PALEMBANG - Pemerintah pusat kembali mengeluarkan kebijakan yang terkesan kontroversi dan cenderung tak mengindahkan demokrasi yang sehat.
Kebijakan tersebut yakni tidak diwajibkannya Menteri, Kepala Daerah (Gubernur, Bupati dan Walikota) maupun legislator untuk mengundurkan diri jika maju atau nyalon Pilkada termasuk juga menjadi Capres atau Cawapres pada 2024 mendatang.
Kebijakan ini tertuang dalam Peraturan Pemerintah Nomor 53 Tahun 2023 yang ditetapkan Presiden Joko Widodo pada 21 November 2023, sebagaimana dikutip di Jakarta, Jumat kemarin (24/11).
Dimana dalam pasal 18 ayat (1) PP tersebut dijelaskan pejabat negara yang dicalonkan oleh partai politik atau gabungan partai politik peserta pemilihan umum sebagai calon presiden atau calon wakil presiden harus mengundurkan diri dari jabatannya, kecuali Presiden, Wakil Presiden, pimpinan dan anggota MPR, pimpinan dan anggota DPR, pimpinan dan anggota DPD, menteri dan pejabat setingkat menteri, gubernur, wakil gubernur, bupati, wakil bupati, wali kota, dan wakil wali kota.
Namun, menteri dan pejabat setingkat menteri yang dicalonkan partai politik atau gabungan partai politik peserta pemilihan umum sebagai calon presiden atau calon wakil presiden sebagaimana dimaksud pada ayat (1) harus mendapatkan persetujuan dan izin cuti dari Presiden.
Kebijakan kontroversi yang seperti menguntungkan salah satu Cawapres ini ditanggapi sejumlah warga selaku pemilik hak pilih Pemilu 2024.
Milan, warga Perumnas Kota Palembang mengatakan, PP No 53/2023, yang telah ditandatangani presiden Jokowi tersebut.
“Ini adalah melanggar etika dan kemunduran demokrasi.
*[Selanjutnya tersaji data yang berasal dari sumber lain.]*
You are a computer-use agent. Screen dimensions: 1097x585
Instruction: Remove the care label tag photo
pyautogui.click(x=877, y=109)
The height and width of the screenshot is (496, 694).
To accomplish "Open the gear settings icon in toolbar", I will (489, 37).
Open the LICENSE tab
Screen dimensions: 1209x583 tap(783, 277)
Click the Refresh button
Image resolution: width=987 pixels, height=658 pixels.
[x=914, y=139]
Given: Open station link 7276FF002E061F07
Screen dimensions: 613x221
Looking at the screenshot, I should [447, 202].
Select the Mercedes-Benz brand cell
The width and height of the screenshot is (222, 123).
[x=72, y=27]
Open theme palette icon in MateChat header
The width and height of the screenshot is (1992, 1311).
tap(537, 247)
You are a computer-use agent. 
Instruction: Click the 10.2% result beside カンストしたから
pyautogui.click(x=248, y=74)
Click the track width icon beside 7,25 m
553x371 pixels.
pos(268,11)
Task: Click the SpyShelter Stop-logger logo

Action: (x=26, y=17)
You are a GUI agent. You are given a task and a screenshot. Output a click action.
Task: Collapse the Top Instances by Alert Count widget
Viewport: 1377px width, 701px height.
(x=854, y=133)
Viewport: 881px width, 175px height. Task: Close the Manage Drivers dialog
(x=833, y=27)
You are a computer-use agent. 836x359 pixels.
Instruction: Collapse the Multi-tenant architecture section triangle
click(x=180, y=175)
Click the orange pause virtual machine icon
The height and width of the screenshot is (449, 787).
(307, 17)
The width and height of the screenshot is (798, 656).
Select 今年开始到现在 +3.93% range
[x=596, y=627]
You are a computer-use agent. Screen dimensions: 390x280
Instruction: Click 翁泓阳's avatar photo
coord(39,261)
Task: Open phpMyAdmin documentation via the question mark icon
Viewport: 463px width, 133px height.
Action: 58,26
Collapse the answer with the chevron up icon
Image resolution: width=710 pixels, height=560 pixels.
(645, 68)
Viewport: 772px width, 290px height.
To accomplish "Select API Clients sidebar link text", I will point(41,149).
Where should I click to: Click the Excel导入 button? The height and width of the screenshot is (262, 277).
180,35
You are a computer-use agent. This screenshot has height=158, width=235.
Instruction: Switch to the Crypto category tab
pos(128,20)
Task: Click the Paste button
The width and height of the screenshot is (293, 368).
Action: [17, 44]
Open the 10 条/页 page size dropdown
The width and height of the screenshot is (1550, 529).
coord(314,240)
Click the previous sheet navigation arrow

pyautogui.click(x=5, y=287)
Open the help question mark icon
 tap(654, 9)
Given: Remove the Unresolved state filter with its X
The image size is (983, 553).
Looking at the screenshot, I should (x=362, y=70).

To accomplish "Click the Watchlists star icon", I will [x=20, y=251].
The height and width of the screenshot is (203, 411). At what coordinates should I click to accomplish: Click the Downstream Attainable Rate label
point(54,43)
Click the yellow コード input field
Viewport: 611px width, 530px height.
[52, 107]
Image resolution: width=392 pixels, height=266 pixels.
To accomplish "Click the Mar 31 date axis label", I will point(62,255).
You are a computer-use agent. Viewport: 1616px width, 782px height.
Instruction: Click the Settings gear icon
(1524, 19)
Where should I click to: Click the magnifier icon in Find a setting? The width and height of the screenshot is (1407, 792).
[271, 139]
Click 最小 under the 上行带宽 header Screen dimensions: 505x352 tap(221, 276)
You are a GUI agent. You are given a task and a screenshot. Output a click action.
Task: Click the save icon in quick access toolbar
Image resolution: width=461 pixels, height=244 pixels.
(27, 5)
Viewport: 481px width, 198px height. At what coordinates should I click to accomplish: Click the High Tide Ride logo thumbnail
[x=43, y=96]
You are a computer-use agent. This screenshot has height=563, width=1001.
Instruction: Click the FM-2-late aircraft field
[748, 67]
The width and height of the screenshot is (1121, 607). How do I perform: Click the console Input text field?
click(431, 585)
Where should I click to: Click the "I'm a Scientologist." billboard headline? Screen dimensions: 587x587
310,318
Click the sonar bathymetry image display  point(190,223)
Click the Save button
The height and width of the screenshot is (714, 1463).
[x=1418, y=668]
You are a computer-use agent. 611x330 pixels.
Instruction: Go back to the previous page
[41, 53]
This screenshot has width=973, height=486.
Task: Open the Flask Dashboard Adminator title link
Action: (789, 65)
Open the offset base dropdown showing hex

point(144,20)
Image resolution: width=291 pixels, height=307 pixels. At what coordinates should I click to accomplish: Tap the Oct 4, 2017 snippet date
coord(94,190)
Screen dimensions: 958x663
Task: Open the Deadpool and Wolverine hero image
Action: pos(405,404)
Saya rasa ini ditetapkan demi kepentingan pribadi. Ya Karena anak Presiden kita (Gibran Rakabuming Raka,red) maju jadi Cawapres,” jelasnya, Minggu (26/11).
Menurutnya hal ini sangatlah miris membuat semua orang semakin mengetahui akan besarnya peranan orang penting dan berkuasa demi kepuasan guna mencapai yang diinginkannya.
“Semua demi kekuasaan, miris sekali,” tandasnya.
Sedangkan Ryans, salah seorang warga Kemuning Palembang mengatakan, dengan aturan PP tersebut, maka akan besar peluang sang kepala daerah untuk memanfaatkan kekuasaan dan fasilitas negara untuk kepentingan politiknya.
“Tentu saja, nanti ujung- ujungnya ya begitu. Lihat saja tayangan televisi katanya memperingati hari besar eh padahal ada unsur politik kampanye. Sedih sekali ini,” jelasnya.
Maka itu, sebagai warga Indonesia, dia sangat tidak setuju akan peraturan tersebut. “Ya tidak sepakat dong saya,” tutupnya.
Hendra, warga Palembang lainnya mengatakan, PP tersebut tidak sesuai dengan Demokrasi.Karena kata dia, PP tersebut dapat menjadi celah mereka yang masih menjabat untuk melakukan kecurangan.
"Pasti ada kepentingan tertentu, potensi terbesarnya adalah adanya kecurangan. Pejabat terkait ada peluang untuk memanfaatkan fasilitas negara untuk kepentingan politiknya," ungkap dia.